-- Your assignment --
How many lines in the entries below include the word "computer"? Respond with the number only.

-- Source records --

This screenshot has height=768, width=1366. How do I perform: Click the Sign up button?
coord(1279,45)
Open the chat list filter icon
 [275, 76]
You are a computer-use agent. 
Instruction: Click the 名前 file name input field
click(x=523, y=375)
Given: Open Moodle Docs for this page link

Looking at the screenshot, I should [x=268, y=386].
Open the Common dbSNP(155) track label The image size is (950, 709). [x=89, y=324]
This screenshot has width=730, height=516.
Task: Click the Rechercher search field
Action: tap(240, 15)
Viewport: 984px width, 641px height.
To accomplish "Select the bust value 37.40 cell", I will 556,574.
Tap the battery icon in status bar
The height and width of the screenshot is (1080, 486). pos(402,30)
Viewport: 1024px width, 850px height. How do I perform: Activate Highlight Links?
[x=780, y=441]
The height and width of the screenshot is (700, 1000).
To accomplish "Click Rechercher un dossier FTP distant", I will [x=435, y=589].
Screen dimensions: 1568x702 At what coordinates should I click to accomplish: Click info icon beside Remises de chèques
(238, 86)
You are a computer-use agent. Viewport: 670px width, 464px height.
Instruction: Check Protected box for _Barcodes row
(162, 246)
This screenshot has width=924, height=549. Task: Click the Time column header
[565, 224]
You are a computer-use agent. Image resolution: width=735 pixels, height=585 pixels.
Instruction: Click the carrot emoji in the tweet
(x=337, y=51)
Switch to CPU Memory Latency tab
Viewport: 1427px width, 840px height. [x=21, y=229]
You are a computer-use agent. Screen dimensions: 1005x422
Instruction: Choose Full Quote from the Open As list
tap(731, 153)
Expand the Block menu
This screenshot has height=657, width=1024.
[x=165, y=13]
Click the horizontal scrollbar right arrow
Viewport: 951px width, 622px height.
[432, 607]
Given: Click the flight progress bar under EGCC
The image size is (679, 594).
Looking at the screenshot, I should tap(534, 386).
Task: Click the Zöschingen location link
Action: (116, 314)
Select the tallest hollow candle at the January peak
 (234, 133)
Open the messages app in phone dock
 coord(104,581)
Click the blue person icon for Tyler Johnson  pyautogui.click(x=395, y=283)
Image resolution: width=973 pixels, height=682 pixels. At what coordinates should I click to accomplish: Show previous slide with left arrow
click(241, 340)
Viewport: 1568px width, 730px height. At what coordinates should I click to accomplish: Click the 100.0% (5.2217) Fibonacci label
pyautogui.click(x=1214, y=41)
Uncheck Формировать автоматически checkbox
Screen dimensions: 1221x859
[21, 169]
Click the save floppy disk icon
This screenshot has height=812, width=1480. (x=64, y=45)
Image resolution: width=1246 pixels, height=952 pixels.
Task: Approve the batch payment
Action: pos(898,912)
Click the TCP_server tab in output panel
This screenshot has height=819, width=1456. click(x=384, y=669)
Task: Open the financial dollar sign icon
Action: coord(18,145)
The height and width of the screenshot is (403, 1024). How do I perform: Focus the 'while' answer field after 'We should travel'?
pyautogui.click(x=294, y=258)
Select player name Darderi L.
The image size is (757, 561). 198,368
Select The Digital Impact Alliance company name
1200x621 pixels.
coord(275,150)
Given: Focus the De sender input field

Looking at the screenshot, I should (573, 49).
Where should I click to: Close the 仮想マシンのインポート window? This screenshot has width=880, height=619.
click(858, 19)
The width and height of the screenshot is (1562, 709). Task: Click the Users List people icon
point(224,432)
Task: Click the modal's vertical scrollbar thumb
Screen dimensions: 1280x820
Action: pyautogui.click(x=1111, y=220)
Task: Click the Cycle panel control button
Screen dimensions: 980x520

-- Finished task --
4